How Object Store works

Object Store doesn’t directly implement data storage. Instead, it acts as an abstraction over multiple storage backends, routing PUTs to the most cost-efficient store and GETs to the correct store. It is backed by a MySQL database to track object placements in these persistent stores.

A simplified diagram of Object Store’s architecture

A simplified diagram of Object Store’s architecture

The API is equivalent to a simplified S3 API with PUT, GET, DELETE, and LIST. Access is segregated by pails, which are analogous to S3 buckets—containers for objects with shared configuration and ACLs.

PUT and GET

Object Store cuts costs by batching writes. On receiving a PUT(key, blob), the request servicing layer enqueues the blob in memory with other PUTs to the same pail. Upon queue timeout or reaching a certain aggregate request size, the queue’s requests are concatenated into a single batched blob and written to persistent storage—whether that be S3, Magic Pocket, or some other service in the future.
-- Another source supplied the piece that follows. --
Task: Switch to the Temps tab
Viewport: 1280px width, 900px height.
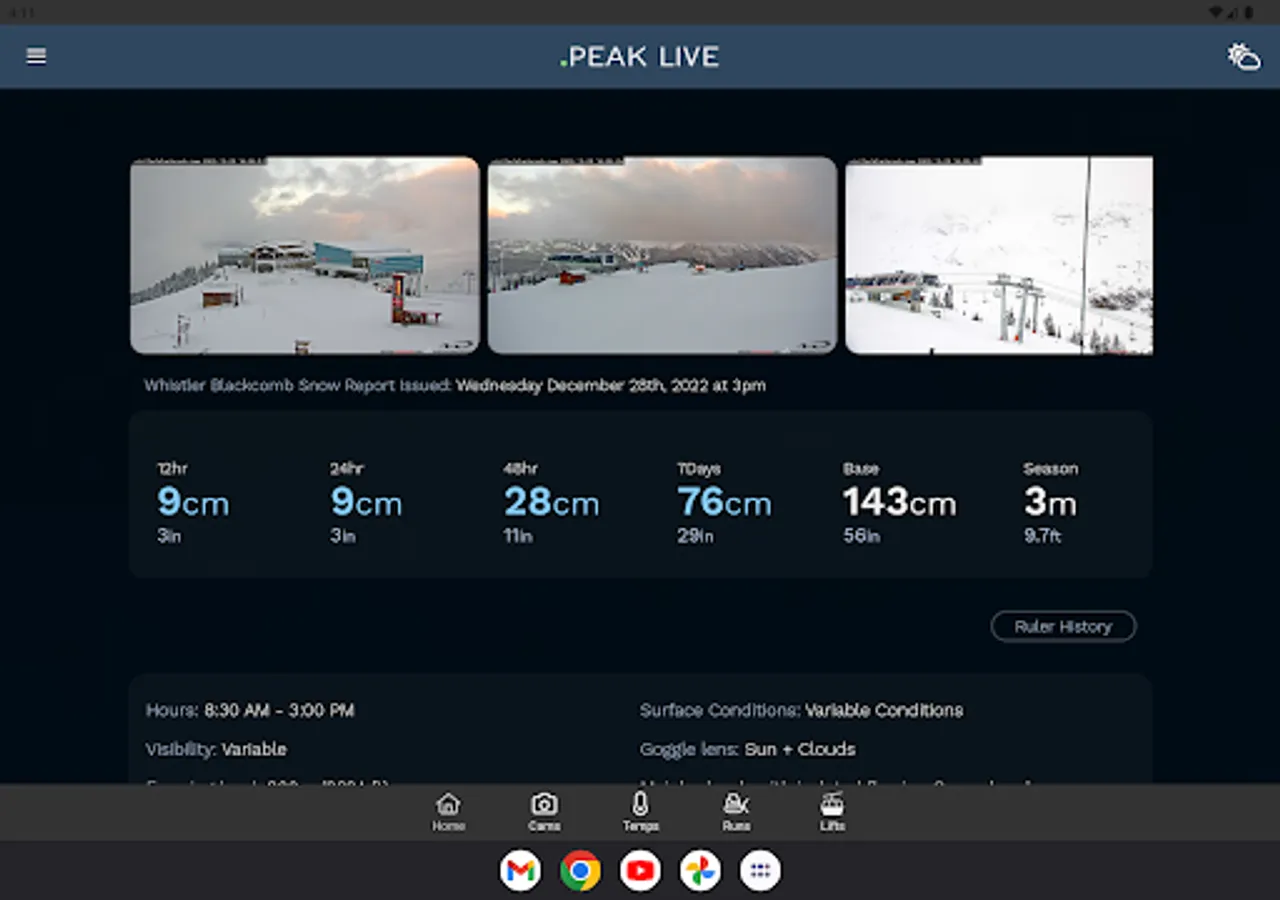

Once this write completes, Object Store records the metadata in two MySQL tables:

  • A batch row to record the batched blob’s key in the persistent store
  • One or more object rows representing the original blobs submitted in each PUT request, which map object keys to start and end offsets in the batched blob, as well as the batch row itself
One batch contains many objects and corresponds to an underlying store blob. Objects are identified in the batch by length and offset

One batch contains many objects and corresponds to an underlying store blob. Objects are identified in the batch by length and offset

Each GET(key) involves a fetch and a slice. Object Store recovers the object and batch metadata from the key, then performs a ranged read on the batched blob in persistent storage using the object’s start and end offset as range delimiters.

This design solves our two biggest cost inefficiencies in accessing S3. A quick inspection of S3 pricing shows that users pay per gigabyte stored and per API request. By reducing the number of PUT requests for the same total volume of data, we save money. And when we use S3 as a cache, Object Store short-circuits S3 GETs during the nonexistent read case, cutting more API requests.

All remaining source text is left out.